I am going to step into my years of being in 20's. Well, though I still have months to go and I am still a TEENager, but somehow my mind seems to be occupied with some thinking. Oh, since when do I NOT at least think of something?
Anyway,point to be made is.
As I savour the past 20 years of my life, I began to realise that I haven't really achieved anything on my own.
Yes true, academically I am doing well, so far, alhamdulillah. But, what I am saying is things that are apart from academics. Things that perhaps I have interest in but I don't seem to be developing them well. Perhaps, NOT at all.
I look at some of my friends. There are those who like photography so much, and they end up making money with what they like to do! Some love being on stage, singing or playing musical instruments and they took their chances, perform their own bands, had their own show. Yet ME? Still being the same ME I had been for the past 20 years of mine. Playing The Sims 2 kind of pointing to me that I don't have many skills with me.
I had a very big passion for debating, but I stopped soon after I finished my high school. My reason was because in my current Uni, there aren't many debates available and it is kind of hard for me to find teammates, even if there is any. But, those are reasons that I made up. If I truly want it, which I do miss debating terribly, I'll seek for opportunites like that. Maybe I am not such a good speaker and bla bla bla, but that doesn't mean I don't belong to the stage.I like writing. I don't know why, I just enjoy having people reading my stories. Back in high school, every time my teacher returned my test papers, the BM paper 2, there were these two friends of mine, they'd asked to read my stories. Because they said, they were different from any other they've read. Not to boast, but I am just quoting their comments. But, even if I have the gift or talent to make people actually stick to read what I have written, I definitely have not gone anywhere with it.
Perhaps I know where I went wrong. I wasn't brave enough to take up chances, to grab opportunitues, or even look for one. Maybe I am afraid of losing or failing. Or just plain LAZY! Which ever way, I am the one who's losing.

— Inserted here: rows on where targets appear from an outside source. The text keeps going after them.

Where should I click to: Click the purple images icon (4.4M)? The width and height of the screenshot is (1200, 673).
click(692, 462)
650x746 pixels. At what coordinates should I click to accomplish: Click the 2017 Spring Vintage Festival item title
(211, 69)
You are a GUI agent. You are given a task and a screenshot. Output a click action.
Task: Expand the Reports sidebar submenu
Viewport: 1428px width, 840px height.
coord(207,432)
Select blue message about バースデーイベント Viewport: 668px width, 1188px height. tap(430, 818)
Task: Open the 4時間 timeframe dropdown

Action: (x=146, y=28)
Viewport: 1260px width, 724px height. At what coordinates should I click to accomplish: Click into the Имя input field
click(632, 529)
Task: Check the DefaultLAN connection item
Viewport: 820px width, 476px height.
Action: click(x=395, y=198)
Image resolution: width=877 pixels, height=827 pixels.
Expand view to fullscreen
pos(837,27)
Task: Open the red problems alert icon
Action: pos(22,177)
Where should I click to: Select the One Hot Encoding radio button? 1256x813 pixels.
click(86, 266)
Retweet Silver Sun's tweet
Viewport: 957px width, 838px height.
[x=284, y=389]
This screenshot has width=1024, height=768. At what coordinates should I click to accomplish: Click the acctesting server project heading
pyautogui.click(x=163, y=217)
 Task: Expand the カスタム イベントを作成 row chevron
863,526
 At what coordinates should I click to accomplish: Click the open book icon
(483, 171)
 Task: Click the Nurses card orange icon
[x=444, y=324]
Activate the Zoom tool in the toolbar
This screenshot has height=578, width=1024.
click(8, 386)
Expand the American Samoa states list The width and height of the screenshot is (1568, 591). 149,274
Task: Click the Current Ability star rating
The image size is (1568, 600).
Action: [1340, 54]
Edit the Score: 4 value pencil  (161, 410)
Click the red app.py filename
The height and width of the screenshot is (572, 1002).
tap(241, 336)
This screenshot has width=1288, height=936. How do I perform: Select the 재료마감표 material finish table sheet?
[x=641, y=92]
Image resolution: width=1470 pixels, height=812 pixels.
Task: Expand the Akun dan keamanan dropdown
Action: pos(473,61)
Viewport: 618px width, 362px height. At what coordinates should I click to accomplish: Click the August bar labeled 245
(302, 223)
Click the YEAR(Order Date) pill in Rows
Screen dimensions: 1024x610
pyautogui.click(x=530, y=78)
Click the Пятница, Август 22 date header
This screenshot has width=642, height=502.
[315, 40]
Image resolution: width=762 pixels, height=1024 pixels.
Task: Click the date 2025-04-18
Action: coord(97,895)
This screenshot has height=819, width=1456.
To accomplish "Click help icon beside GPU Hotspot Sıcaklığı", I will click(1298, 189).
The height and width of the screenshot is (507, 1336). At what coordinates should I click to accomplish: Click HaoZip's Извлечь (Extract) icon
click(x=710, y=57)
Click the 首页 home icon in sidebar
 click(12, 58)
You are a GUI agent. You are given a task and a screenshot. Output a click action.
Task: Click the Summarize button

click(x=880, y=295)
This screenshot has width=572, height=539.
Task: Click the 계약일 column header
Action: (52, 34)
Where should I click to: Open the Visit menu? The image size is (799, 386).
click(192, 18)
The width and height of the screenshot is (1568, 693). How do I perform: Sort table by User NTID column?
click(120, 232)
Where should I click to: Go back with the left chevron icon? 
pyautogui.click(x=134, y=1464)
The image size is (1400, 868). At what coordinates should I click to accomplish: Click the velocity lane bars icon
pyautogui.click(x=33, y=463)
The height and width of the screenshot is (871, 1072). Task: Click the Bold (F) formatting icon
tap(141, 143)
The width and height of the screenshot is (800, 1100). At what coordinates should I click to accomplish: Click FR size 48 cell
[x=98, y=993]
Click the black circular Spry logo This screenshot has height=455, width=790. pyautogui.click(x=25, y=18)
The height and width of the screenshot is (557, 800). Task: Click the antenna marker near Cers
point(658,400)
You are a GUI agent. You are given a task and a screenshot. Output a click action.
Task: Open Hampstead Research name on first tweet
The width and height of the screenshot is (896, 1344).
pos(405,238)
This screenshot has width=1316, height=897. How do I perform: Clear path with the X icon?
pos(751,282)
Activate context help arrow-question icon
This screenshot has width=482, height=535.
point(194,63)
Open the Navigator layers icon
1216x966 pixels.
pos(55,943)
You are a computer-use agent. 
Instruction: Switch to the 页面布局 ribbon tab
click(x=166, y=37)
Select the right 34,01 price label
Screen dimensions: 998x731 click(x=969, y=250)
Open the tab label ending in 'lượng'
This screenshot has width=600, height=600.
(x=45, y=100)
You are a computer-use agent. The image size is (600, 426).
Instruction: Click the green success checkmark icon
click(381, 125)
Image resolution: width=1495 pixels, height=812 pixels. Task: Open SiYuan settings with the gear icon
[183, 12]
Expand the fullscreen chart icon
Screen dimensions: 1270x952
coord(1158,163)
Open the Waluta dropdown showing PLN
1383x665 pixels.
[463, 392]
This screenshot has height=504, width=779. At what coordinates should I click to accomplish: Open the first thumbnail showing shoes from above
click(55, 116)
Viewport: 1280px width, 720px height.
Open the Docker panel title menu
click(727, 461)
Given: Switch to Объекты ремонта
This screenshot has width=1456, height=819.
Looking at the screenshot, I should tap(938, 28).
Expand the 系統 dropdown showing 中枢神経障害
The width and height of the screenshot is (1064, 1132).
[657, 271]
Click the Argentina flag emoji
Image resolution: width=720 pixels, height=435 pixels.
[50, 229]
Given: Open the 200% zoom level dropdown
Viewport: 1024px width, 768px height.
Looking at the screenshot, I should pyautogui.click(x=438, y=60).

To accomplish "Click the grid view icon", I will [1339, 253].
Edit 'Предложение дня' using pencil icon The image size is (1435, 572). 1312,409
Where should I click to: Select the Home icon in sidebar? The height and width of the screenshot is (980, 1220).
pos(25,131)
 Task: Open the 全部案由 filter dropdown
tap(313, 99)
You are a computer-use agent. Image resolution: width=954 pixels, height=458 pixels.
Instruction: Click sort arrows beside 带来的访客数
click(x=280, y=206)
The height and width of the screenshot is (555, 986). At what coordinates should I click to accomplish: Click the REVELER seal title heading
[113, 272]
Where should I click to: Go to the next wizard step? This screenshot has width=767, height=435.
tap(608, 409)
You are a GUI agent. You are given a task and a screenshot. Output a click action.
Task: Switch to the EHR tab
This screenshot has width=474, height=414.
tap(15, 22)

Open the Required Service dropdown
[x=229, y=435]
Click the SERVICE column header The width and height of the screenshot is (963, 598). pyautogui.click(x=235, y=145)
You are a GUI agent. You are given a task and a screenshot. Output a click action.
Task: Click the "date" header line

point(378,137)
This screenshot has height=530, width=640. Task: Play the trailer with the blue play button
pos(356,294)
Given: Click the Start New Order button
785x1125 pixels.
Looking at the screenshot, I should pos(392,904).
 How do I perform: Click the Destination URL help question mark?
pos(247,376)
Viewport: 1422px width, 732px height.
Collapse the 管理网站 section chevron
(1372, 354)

But, as I watched all my other friends, I know, everything come with risks. And maybe if I am able to get through them all, I might feel satisfied even more with myself. So, I am making a promise that I will try my best to seize every opportunities that come and if there aren't any, I'll seek for one.
Hopefully, I am brave and willing enough to face the challenges and everything it takes for me to do what I like most in life,with Allah's will :)

5 comments:

Ainee Cumi said...

hei bebeh!!!
i know u can do it..
1 day k!
u kan ske writing..
so u can make money from dat bebeh..
just give it a try

Unknown said...

Hey, I found you thru Ming's blog. Don't know if you still remember me. Go for it girl! Life's meaningless without risks.

zaza. said...

to nimi : aha! thankss babe ;)

to poisonkagero : Hey,I do remember you of course! Yup,life's just not that interesting without em . Thankss :)

Shook said...

ahah..
you were talking about me..
or someone else(aku perasan)..
wutever..
yeah..
I agree with your friends.
You're good in writing, so, hit em up!
Just write something and post them to magazine or newspaper company.
Btw, you really good in english, so, why don't you try translation for tv shows?
Linda earn a lot from this thingy :D

zaza. said...

Hahaha . Part ko perasan tu memang tak boleh belah. Tapi yeah, mmg ko pun. hehe. :D
me? being a translator? big job kot. btw,thankss yea.
you are being very informative ;) haha.